My hubby and I celebrated our 3rd wedding anniversary, right before he started the academy.
With the recent events that took place in North Carolina, involving LEOs, I was asked if I had a plan. One of what to do if something serious happened to my hubby and he needed medical care, who would take care of my pets and children (they didn’t know that I don’t have kids.) My answer was, not really. Regardless of the fact I work in the local hospital (not a nurse), I would still have to go home every day to take care of my dogs. (One of which we rescued and is extremely territorial of our house.)

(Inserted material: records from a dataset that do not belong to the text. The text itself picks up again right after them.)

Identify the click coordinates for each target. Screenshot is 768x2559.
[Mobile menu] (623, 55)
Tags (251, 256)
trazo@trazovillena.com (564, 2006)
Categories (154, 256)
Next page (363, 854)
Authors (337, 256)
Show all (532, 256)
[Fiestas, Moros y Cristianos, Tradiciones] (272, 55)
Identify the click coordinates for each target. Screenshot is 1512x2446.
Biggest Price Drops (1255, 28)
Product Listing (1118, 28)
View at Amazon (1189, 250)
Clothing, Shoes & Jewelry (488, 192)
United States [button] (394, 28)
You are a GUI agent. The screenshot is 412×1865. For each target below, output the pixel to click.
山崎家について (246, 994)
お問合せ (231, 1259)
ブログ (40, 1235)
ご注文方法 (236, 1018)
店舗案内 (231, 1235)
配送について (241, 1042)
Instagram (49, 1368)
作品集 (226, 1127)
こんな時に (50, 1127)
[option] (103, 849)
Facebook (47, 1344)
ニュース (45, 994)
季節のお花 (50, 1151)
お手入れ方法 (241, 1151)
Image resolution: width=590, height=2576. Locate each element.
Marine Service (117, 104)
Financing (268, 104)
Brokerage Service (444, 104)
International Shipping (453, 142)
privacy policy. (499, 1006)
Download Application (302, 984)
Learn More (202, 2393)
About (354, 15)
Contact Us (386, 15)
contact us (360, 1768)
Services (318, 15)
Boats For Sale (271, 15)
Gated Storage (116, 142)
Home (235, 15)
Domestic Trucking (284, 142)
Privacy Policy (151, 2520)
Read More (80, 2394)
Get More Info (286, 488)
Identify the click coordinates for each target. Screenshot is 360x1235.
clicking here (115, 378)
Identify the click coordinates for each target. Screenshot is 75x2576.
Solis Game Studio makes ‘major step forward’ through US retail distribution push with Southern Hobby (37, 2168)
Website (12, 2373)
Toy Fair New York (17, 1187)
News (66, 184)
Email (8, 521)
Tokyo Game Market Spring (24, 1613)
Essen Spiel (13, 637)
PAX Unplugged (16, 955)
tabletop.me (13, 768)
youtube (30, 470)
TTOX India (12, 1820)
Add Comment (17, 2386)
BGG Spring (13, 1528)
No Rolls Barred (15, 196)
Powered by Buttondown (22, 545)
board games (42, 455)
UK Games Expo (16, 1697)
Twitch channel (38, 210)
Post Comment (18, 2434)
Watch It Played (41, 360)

One of the other questions I got was regarding my emotions about this. My hubby being a LEO. If I worry about him every day. If I worry that I don’t hear from him. My answer is simply, no. It doesn’t mean I’m heartless. It means that no news is good news. It’s something that the Army taught me.
I don’t expect my hubby to text me every time I text him. I don’t expect him to meet me for lunch. I don’t expect him to have holidays/anniversaries off. It’s something I don’t expect from him at all. It’s nice when he is able to do any of these things, don’t get me wrong. This career of his is extremely demanding, so why should I expect anything?
Him coming home to tell me about his day, is better than anything I could get.
So I guess to sum up this post, is that I’m different. Growing up a military brat, helped me prepare for the life as a LEOW.
This isn’t a post to shame others. It’s just something I felt I had to get off my chest. I’ve noticed since day one, that I’m not like a lot of other wives. We all cope differently. A lot of us have the same views, and some don’t. While a lot of wives like to brag about being a LEOW, I don’t really advertise it. Especially with the hate in our country.
Maybe this can be a regular thing. My tips on helping new LEOWs, maybe my entries can help them. I don’t know. We shall see.